I came across this while browsing online and it looks intriguing and decided to sign up and give it a try.
How Exit Junction works is that by place the little affiliate code just before the closing </body> tag, whenever a visitor drop by your website via search and decided to click the back key an advertisement will pop up.
As far as Google Adsense program goes, Google has no qualms for the webmaster to use various monetizing schemes when you make your own website. As you can see on my website of the various monetizing scheme. Normally it is not advisable to plaster your website and clutter it with ads as that provide a poor user experience. However I would like to see which of this affiliate program would provide the better returns and so far Adsense is winning.
After plugging in the Exit Junction code, I gave it a try by back tracking from search, but didn’t seem to work for me. I tried it with the various browsers like Internet Explorer, the most widely used default browser for Windows, on Firefox an IE contender, Chrome and Opera. But I didn’t get any pop-up from the back key. No matter, I left it there and see how it will go.

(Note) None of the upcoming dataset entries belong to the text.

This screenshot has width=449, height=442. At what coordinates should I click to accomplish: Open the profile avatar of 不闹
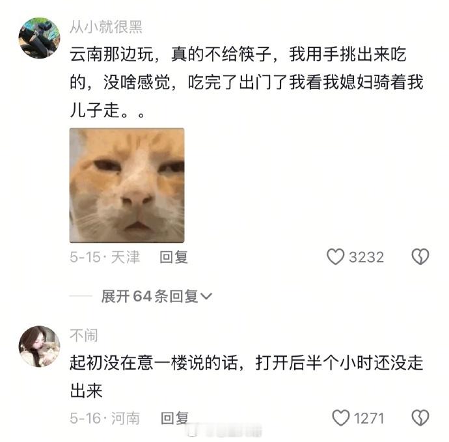click(x=39, y=346)
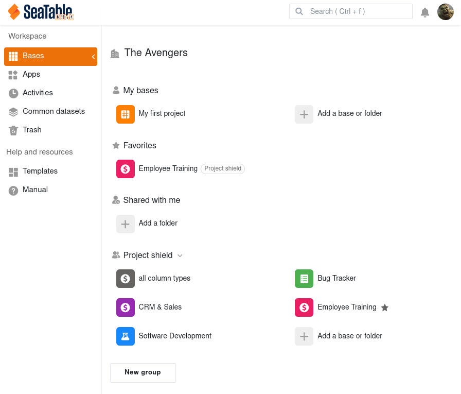
Task: Click the New group button
Action: pyautogui.click(x=143, y=372)
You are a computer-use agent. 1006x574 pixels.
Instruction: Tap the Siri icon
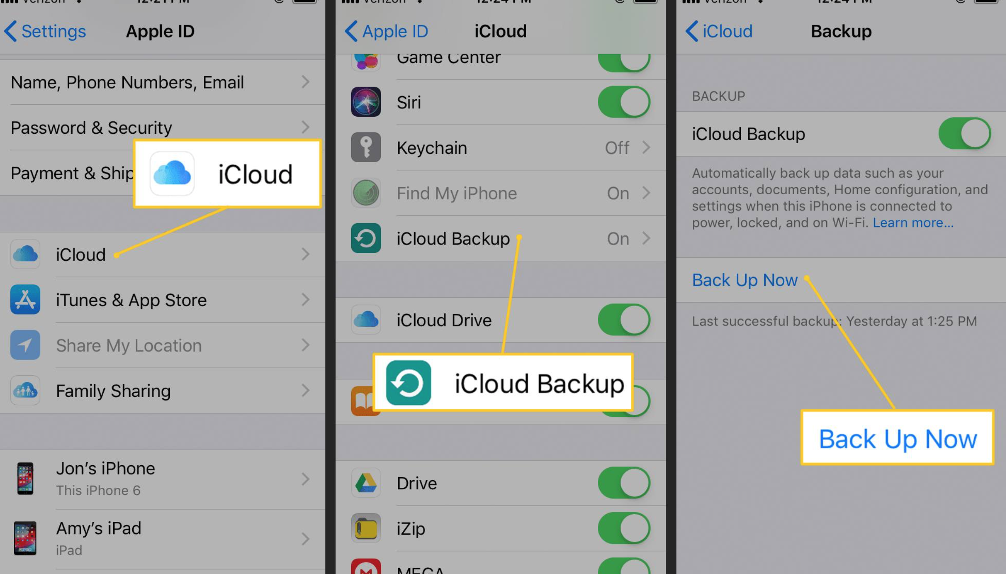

It is now Sep’10, three months down the line since I first plug it in July’10, suddenly my Kapersky Anti-Virus gave me a warning when I entered my own website that it detected a Trojan Virus downloader.
Do you think an income generator like Exit Junction would purposely ruin its reputation by doing something bad as downloading a Trojan virus? Looking at the warning carefully:
Aliases
HEUR:Trojan-Downloader.Script.Generic (Kaspersky Lab) is also known as:
Trojan: VBS/Psyme (McAfee)
Trojan.Agent-146056 (ClamAV)
ProgramFilesDir/foxdown.jse <<< HTML/ADODB.Exploit.Gen (AVIRA)
I noticed it was detected due to Heuristic, ie based on the nature of how the JavaScript works causing the anti-virus to trigger it as it was not able to correctly identify. So just to be on the safe side, Kapersky will trigger a warning even though it may mean a false positive.
Checking on my Exit Junction account, the takings so far for the last 3 months were quite miserly, from the 1132 impressions I got 72 click through which translate to about 6.36% which was not too bad on the click through. However in terms of total earnings it was just small return of $0.46.
So the wise choice was to unplug Exit Junction to avoid future misunderstand from visitors dropping into my website and getting a Trojan Downloader Virus warning. Just for note, I’m using TrendMicro on my office and McAfee Anti-Virus on my laptop, and these two did not trigger any false positive, only my Kapersky Anti-Virus triggered it. So just to be safe better not to use Exit Junction for now until they recode it to avoid triggering a false positive which potentially may scare away visitors who are using Kapersky Anti-Virus or other Anti-Virus software that might trigger a false positive.
If you are not afraid about triggering an anti-virus warning with Exit Junction affiliate program you could go ahead and give it a try. But judging from the returns it is not sufficiently high enough to warrant including it as part of your monetizing program for your website.